→ Exercise
The answer should contain each record below, repeated exactly.

→ Listed records
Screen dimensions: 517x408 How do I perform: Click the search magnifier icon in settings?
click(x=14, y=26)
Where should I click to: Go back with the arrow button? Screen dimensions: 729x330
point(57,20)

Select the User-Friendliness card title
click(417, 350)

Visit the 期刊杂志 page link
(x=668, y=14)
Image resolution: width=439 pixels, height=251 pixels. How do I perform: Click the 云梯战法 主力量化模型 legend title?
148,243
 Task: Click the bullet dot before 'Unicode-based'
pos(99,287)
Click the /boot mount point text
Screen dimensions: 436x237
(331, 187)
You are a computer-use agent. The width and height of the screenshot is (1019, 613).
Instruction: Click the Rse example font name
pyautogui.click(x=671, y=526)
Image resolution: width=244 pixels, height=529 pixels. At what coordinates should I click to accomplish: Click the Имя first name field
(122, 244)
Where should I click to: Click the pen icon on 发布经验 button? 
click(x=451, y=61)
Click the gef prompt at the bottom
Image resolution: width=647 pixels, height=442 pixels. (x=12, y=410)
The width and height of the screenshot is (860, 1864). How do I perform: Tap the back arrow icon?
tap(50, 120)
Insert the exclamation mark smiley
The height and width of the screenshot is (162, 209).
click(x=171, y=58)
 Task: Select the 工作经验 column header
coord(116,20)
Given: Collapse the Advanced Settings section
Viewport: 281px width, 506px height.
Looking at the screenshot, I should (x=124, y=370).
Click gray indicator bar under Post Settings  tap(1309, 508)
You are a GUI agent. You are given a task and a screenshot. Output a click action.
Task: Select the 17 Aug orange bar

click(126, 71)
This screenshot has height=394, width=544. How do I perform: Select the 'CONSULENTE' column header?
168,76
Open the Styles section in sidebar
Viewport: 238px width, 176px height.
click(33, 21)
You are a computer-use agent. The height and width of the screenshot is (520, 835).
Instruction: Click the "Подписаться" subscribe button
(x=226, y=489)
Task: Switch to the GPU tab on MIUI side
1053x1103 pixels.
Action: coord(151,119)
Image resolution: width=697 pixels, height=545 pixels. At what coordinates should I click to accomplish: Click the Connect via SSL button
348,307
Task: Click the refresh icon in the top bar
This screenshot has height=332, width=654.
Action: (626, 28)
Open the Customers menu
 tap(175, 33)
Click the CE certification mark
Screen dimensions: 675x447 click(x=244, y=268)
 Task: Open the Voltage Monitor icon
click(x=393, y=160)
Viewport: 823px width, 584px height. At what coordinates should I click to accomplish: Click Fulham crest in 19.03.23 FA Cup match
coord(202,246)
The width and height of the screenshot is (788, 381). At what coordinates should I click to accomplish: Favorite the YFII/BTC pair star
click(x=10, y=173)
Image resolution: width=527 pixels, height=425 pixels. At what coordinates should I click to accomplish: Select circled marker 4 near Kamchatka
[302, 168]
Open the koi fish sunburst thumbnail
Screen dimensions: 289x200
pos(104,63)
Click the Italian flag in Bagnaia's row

→ Result
Screen dimensions: 517x408 How do I perform: Click the search magnifier icon in settings?
click(x=14, y=26)
Where should I click to: Go back with the arrow button? Screen dimensions: 729x330
point(57,20)

Select the User-Friendliness card title
click(417, 350)

Visit the 期刊杂志 page link
(x=668, y=14)
Image resolution: width=439 pixels, height=251 pixels. How do I perform: Click the 云梯战法 主力量化模型 legend title?
148,243
 Task: Click the bullet dot before 'Unicode-based'
pos(99,287)
Click the /boot mount point text
Screen dimensions: 436x237
(331, 187)
You are a computer-use agent. The width and height of the screenshot is (1019, 613).
Instruction: Click the Rse example font name
pyautogui.click(x=671, y=526)
Image resolution: width=244 pixels, height=529 pixels. At what coordinates should I click to accomplish: Click the Имя first name field
(122, 244)
Where should I click to: Click the pen icon on 发布经验 button? 
click(x=451, y=61)
Click the gef prompt at the bottom
Image resolution: width=647 pixels, height=442 pixels. (x=12, y=410)
The width and height of the screenshot is (860, 1864). How do I perform: Tap the back arrow icon?
tap(50, 120)
Insert the exclamation mark smiley
The height and width of the screenshot is (162, 209).
click(x=171, y=58)
 Task: Select the 工作经验 column header
coord(116,20)
Given: Collapse the Advanced Settings section
Viewport: 281px width, 506px height.
Looking at the screenshot, I should (x=124, y=370).
Click gray indicator bar under Post Settings  tap(1309, 508)
You are a GUI agent. You are given a task and a screenshot. Output a click action.
Task: Select the 17 Aug orange bar

click(126, 71)
This screenshot has height=394, width=544. How do I perform: Select the 'CONSULENTE' column header?
168,76
Open the Styles section in sidebar
Viewport: 238px width, 176px height.
click(33, 21)
You are a computer-use agent. The height and width of the screenshot is (520, 835).
Instruction: Click the "Подписаться" subscribe button
(x=226, y=489)
Task: Switch to the GPU tab on MIUI side
1053x1103 pixels.
Action: coord(151,119)
Image resolution: width=697 pixels, height=545 pixels. At what coordinates should I click to accomplish: Click the Connect via SSL button
348,307
Task: Click the refresh icon in the top bar
This screenshot has height=332, width=654.
Action: (626, 28)
Open the Customers menu
 tap(175, 33)
Click the CE certification mark
Screen dimensions: 675x447 click(x=244, y=268)
 Task: Open the Voltage Monitor icon
click(x=393, y=160)
Viewport: 823px width, 584px height. At what coordinates should I click to accomplish: Click Fulham crest in 19.03.23 FA Cup match
coord(202,246)
The width and height of the screenshot is (788, 381). At what coordinates should I click to accomplish: Favorite the YFII/BTC pair star
click(x=10, y=173)
Image resolution: width=527 pixels, height=425 pixels. At what coordinates should I click to accomplish: Select circled marker 4 near Kamchatka
[302, 168]
Open the koi fish sunburst thumbnail
Screen dimensions: 289x200
pos(104,63)
Click the Italian flag in Bagnaia's row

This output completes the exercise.